Switzerland launches world’s first contact tracing app using both Apple and Google’s tech

The team developing Switzerland’s coronavirus contact-tracing app says it has become the first to have launched a product incorporating a technology provided by Apple and Google. Members of the Swiss army, hospital workers and civil servants can now install the SwissCovid app ahead of a planned wider rollout.

Swiss authorities need to pass a vote before the app can be rolled out to the general population, but the “SwissCovid” app is now in its pilot phase and available to members of the army, hospital workers, and civil servants per the BBC report .

SwissCovid will use Bluetooth to exchange keys between phones. If a user tests positive for SARS-CoV-2, they can inform the app, which will alert other users if they were in close proximity (less than two meters) to the infected person for a prolonged period (more than 15 minutes).

Employees at EPFL, ETH Zurich, the Army and select hospitals and government agencies will be the first to test the Swiss app. This pilot phase is expected to last a few weeks. In the meantime, Swiss parliament must revise the law on epidemics in order to allow the app to be launched countrywide in mid-June.

“In our design, information is processed locally and all data are automatically deleted after 21 days. In addition, no user personal data is stored centrally, and contact tracing data never leaves the phone unless authorized by the user,” said Srdjan apkun, one of the app’s developers at ETH Zurich . The app has also been open-sourced, allowing cybersecurity experts to scrutinize it for any security flaws.

Apkun said the app is planned for a more wholesale rollout in June, but as the first app to use the Google/Apple API it needs time to take on board user feedback and weed out any “teething troubles.”

When Google and Apple rolled out their specialized “exposure notification” application program interface (API) earlier this month, they said 22 public health authorities had approached them to implement it in their own contact-tracing apps.
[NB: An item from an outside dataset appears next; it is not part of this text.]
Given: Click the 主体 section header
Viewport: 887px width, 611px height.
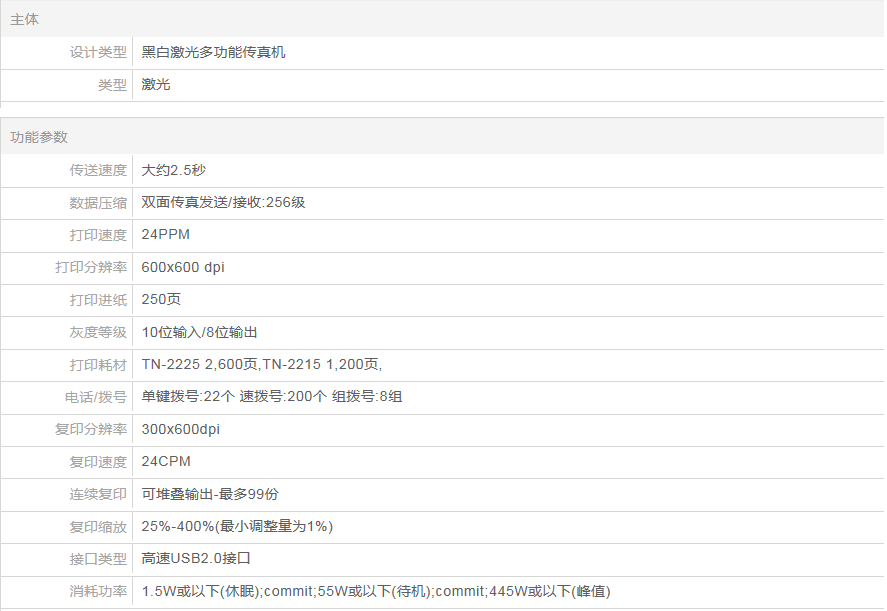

A spokesperson for Apple declined to name the 22 countries to Business Insider “out of respect for the work being done by all the health authorities around the world.”

Some countries, including the UK and France , have elected to build their own contact-tracing apps rather than use the Google/Apple API so as to be able to centrally pool and analyze user data, which is prohibited for apps using the API although the UK reportedly started work on second app which does use the Google/Apple API after it ran into technical issues building its own.